▸ **Task details**:
In the entropy text, what does \(W\) stand for in Boltzmann's formula \(S = k \ln W\)?

▸ **Quoted text**:
----

Even the knowledge about the constraint 'values of opposite sides sum to seven' does not reduce the number of necessary questions. Entropy determines an upper bound of the expected information a probability distribution can provide or determines a lower bound on the necessary number of yes/no questions to identify all values of a random experiment controlled by the distribution. This relation between entropy and shortest coding length is a general one. The 'noiseless coding theorem' (Shannon, 1948) states that the entry is a lower bound on the number of bits needed to transmit the state of a random variable (Bishop, 8/e, 2009, p.50).

Query games with yes/no questions like "What's My Line?" or "Was bin ich?" have been very popular in the early days of tv.

Entropy and the Multiplicity of a System

An alternative view of entropy was developed by Boltzman (ca. between 1872 and 1875) in statistical physics. His formulation is

$$ S = k* lnW$$

where: \(k\) is a constant and \(W\) is the \(\textit{multiplicity}\) of a system. The multiplicity of a system is  a function of the relation between its macro- and micro-states of a system. A tutorial example (HyperPhysics, Georgia State University) should explain the concepts.

Entropy and the Log Likelihood of i.i.d. Bernoulli Trials

We consider a Bernoulli trial that is a random experiment with binary outcomes \(x \in \{0, 1\}\). This could represent the classical coin-tossing experiment (x=1 for 'head', x=0 for 'tail') or classifications (x=1 for 'class 2', x=0 for 'class 1'). The two probabilities are modelled as \(P(x=1) = p\) and \(P(x=0) = (1-p)\). The probability distribution over \(X\) can be written as

$$P(X) := p^x(1-p)^{1-x} = p^{[x=1]}(1-p)^{[x=0]}$$

where '[...]' are the Iversen bracket operators.

If we have a set \(D = \{x_1, ..., x_n\}\) of \(n\) independently drawn \(x_i\) we can construct the likelihood of the data set \(D\) conditional on \(p\)

$$ L(D|p) := \prod_{i=1}^n p^{[x_i=1]}(1-p)^{[x_i=0]}.$$

The log-likelihood \(l(D|p)\) is

$$ \log L(D|p) = l(D|p) := \log p \sum_{i=1}^n [x_i=1] + \log(1-p) \sum_{i=1}^n [x_i=0].$$

Because the maximum likelihood estimator \(p_{ML}\) of \(p\) is (Bishop, 2009, p.69)

----

▸ **Records shown**:

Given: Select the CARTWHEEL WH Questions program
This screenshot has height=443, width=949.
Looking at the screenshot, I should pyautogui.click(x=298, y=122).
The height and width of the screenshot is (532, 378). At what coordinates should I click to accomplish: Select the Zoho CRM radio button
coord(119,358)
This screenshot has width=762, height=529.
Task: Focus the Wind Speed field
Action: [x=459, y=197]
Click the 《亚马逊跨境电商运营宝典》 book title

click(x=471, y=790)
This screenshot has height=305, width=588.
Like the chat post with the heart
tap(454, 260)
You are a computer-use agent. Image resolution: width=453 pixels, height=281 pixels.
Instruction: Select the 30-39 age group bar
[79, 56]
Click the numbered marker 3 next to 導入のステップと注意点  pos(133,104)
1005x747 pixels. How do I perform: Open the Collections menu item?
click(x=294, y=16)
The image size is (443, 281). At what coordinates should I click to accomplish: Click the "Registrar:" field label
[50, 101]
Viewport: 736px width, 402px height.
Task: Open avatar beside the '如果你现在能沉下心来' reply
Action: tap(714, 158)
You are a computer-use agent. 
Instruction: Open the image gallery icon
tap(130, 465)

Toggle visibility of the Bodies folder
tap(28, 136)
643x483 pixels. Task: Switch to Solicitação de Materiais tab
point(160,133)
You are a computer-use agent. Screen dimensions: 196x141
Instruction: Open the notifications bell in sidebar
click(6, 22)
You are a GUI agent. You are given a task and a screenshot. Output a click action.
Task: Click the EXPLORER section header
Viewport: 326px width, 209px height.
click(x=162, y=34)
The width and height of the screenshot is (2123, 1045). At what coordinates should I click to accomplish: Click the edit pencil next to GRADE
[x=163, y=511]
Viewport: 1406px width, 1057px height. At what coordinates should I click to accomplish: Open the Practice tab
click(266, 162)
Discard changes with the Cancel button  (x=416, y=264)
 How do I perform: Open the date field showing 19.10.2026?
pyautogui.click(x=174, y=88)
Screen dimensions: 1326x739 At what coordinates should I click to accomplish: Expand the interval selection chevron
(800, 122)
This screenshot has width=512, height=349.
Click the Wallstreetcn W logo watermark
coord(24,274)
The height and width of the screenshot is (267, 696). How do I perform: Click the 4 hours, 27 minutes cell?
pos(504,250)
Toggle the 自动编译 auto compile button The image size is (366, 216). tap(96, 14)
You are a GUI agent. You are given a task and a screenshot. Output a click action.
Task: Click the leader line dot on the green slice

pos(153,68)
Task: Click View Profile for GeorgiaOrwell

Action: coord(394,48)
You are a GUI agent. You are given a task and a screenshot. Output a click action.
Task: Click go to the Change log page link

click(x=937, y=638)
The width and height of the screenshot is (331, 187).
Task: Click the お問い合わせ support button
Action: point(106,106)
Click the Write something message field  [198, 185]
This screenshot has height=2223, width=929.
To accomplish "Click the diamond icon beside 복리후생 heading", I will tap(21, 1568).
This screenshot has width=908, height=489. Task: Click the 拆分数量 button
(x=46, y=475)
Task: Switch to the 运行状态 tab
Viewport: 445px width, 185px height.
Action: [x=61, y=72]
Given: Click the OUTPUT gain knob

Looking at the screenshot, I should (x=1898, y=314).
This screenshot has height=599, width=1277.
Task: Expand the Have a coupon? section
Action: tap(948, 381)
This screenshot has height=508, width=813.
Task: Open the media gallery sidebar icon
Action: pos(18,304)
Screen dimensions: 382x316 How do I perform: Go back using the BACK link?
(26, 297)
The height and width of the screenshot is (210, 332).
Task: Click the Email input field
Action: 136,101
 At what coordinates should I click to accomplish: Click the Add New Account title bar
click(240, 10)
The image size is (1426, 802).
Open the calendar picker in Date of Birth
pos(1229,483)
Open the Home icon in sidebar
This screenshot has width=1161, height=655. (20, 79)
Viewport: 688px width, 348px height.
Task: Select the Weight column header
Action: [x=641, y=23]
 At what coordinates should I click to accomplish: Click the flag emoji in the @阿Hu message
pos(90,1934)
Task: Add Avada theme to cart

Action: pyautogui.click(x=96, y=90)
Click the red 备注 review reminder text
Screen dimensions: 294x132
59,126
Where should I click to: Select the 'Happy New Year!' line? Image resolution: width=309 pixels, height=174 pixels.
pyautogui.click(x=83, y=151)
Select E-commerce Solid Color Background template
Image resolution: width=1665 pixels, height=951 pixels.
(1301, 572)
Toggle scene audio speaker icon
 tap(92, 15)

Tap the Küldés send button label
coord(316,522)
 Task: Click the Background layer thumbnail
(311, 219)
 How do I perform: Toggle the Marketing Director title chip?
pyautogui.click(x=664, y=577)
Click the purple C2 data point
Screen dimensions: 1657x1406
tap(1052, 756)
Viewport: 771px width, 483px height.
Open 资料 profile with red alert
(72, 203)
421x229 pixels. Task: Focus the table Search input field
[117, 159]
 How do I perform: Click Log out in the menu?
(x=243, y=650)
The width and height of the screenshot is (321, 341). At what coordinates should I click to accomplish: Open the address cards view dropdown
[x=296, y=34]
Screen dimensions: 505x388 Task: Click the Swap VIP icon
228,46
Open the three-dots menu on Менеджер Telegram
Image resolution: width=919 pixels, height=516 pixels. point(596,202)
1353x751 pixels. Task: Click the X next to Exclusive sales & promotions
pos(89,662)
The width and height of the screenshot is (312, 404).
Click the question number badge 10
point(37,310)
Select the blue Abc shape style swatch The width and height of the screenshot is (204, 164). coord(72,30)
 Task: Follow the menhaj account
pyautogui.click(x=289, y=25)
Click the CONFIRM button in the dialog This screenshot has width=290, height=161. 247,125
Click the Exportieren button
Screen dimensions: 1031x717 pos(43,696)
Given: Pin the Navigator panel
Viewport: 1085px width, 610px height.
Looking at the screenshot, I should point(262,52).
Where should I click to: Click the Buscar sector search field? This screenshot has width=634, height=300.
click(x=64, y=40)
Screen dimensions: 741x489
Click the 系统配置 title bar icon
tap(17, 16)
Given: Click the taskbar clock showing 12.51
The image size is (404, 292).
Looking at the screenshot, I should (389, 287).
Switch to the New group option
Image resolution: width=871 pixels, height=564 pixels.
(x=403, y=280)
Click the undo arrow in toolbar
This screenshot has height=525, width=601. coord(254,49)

----

▸ **Solution for this exercise**:
\(W\) is the multiplicity of a system.